Mastodon, a decentralised social network, is exploring newsletter functionality to attract writers and readers who currently use platforms like Substack and Ghost.
Newsletters work differently from regular social media feeds. Instead of competing for attention in a timeline, newsletters arrive directly in your email inbox—you have to opt in to receive them. This format has proven stickier for readers. For Mastodon, which has historically attracted mostly tech-savvy early adopters, adding newsletters could help it reach creators and audiences it hasn't yet.
Mastodon is not like Twitter or Facebook. It's built on a decentralised model: instead of one company running everything, many independent servers (called instances) work together using a common protocol called ActivityPub. This is a bit like email—you can have a Gmail account or an Outlook account, but they can all send messages to each other.

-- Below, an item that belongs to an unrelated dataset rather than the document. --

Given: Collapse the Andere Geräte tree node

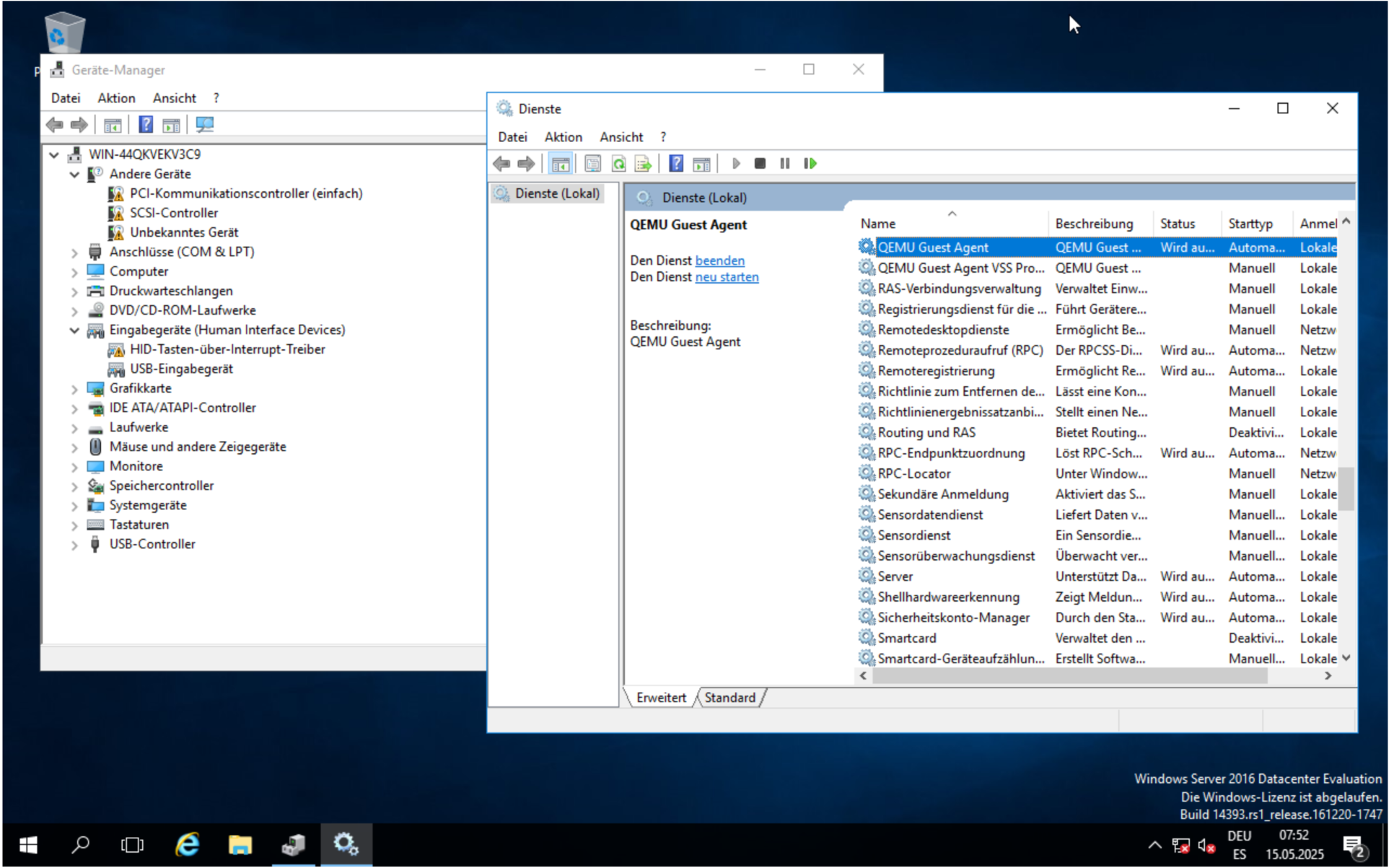Looking at the screenshot, I should tap(74, 175).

Here's where newsletters get tricky. On Substack or Ghost, the company handles everything: one database, one system, one delivery mechanism. On Mastodon's decentralised network, a creator might post from one server while their readers are spread across hundreds of others. Making sure newsletters arrive reliably at all those readers, handling bounces, and managing who unsubscribes—all of that has to work smoothly across servers that don't all operate identically. ActivityPub was designed for short posts, not for the ordered, guaranteed delivery that newsletters require.
A company called Ghost has already solved this problem by building ActivityPub support into its own platform, positioning itself as a bridge between independent creators and the open internet. Mastodon moving toward newsletters is essentially approaching from the opposite direction.
Mastodon's user base has moved up and down sharply. It grew when Twitter had problems in late 2022, and again after X made unpopular changes, but users have drifted away to other platforms like Bluesky or left entirely. Newsletters could help attract and keep creators with audiences, but that alone won't solve Mastodon's bigger problem: most people don't stay because the platform feels empty when they first join, mobile apps don't work well, and there's no good way to discover new content without an algorithm recommending posts.
That said, there is good logic here. If Mastodon becomes the place where independent writers build audiences they actually own—not owned by any corporation—it stops being just another social app. It becomes infrastructure. That's a stronger, more lasting position, and it matches what Mastodon's creators have always wanted to build.
Mastodon's development team is quite small compared to the platforms it's trying to compete with. How well they execute the newsletter feature matters a lot. A half-finished newsletter feature that works differently on different servers would damage user trust more than not shipping it at all.
Whether creators actually move to Mastodon for newsletters depends on details we don't yet know. The direction, though, makes sense.